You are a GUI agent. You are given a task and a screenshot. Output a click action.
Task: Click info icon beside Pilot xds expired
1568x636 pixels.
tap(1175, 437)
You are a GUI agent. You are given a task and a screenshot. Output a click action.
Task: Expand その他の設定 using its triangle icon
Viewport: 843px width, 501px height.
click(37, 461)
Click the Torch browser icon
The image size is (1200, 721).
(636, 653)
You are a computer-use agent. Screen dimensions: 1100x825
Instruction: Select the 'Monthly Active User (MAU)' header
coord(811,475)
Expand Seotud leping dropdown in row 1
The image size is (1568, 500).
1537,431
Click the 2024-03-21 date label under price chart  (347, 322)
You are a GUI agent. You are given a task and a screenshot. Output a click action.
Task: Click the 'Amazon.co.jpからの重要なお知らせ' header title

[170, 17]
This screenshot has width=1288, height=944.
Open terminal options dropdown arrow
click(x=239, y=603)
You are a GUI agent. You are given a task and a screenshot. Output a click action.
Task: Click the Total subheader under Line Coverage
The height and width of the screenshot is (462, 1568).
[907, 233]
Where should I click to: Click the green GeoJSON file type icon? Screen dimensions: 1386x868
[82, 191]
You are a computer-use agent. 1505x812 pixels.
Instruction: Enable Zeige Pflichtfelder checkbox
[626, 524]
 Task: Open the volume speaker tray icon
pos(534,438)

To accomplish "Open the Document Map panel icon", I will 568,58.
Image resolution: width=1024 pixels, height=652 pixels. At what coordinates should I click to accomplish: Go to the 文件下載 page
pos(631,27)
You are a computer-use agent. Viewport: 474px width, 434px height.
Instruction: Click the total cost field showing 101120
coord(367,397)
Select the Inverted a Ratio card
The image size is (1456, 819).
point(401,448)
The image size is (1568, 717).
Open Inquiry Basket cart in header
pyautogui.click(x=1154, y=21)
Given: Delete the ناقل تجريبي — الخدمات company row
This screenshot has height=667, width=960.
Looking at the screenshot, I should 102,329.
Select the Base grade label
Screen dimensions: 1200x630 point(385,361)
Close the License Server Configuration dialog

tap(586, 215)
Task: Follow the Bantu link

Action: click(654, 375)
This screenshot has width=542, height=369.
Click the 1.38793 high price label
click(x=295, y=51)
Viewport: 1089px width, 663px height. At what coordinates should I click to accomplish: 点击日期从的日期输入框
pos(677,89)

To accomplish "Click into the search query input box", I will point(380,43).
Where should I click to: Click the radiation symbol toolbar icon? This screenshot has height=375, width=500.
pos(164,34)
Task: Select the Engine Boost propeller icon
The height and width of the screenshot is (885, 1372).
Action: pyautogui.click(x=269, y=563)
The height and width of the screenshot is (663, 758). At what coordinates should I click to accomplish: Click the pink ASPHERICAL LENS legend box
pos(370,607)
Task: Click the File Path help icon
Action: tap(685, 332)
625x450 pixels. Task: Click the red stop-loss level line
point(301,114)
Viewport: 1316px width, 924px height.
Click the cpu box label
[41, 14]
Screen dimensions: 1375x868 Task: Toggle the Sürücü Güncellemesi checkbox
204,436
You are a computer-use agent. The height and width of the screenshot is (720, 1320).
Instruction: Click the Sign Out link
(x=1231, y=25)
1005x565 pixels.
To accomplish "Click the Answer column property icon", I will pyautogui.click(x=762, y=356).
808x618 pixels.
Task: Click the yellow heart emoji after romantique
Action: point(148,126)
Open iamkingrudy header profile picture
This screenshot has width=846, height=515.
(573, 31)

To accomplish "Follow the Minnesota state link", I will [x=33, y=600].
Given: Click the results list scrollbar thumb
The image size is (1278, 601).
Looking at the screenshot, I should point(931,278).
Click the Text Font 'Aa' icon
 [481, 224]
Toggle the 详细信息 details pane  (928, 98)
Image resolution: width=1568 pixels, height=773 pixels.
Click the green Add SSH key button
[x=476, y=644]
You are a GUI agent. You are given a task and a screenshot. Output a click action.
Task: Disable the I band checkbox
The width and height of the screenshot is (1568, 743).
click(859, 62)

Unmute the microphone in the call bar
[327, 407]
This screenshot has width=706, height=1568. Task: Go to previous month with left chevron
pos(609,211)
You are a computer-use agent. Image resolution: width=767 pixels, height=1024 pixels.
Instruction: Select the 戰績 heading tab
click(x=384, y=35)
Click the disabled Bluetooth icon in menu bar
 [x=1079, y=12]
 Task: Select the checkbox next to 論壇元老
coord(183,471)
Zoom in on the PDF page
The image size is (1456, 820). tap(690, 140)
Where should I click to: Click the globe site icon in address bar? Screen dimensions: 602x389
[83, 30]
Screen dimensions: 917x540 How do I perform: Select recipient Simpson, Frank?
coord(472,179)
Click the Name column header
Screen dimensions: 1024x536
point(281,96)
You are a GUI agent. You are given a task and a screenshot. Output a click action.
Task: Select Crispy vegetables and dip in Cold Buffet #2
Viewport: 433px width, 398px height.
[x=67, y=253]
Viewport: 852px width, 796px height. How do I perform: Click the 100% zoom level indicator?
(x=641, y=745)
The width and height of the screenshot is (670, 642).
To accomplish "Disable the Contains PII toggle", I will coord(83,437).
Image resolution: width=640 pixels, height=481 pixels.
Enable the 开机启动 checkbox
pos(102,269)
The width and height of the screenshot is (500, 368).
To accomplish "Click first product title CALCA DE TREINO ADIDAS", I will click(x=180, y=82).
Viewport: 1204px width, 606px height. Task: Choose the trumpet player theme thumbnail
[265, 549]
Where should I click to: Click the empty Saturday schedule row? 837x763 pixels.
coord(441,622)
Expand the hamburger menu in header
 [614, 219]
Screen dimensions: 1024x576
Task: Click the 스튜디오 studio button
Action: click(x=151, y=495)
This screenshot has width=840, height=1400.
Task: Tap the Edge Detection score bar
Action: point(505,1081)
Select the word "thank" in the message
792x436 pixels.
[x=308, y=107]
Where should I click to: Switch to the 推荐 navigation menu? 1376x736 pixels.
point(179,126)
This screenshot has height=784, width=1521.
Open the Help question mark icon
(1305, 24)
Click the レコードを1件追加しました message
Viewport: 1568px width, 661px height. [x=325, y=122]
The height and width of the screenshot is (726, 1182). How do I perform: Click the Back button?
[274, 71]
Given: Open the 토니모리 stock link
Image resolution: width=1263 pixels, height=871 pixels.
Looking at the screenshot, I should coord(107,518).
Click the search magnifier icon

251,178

-=-=-=-=-

(Task brief) Print, exactly as written, the first line of the records above and each line after it until the line with "Click the 2024-03-21", which is printed too.

(Finished task)
You are a GUI agent. You are given a task and a screenshot. Output a click action.
Task: Click info icon beside Pilot xds expired
1568x636 pixels.
tap(1175, 437)
You are a GUI agent. You are given a task and a screenshot. Output a click action.
Task: Expand その他の設定 using its triangle icon
Viewport: 843px width, 501px height.
click(37, 461)
Click the Torch browser icon
The image size is (1200, 721).
(636, 653)
You are a computer-use agent. Screen dimensions: 1100x825
Instruction: Select the 'Monthly Active User (MAU)' header
coord(811,475)
Expand Seotud leping dropdown in row 1
The image size is (1568, 500).
1537,431
Click the 2024-03-21 date label under price chart  (347, 322)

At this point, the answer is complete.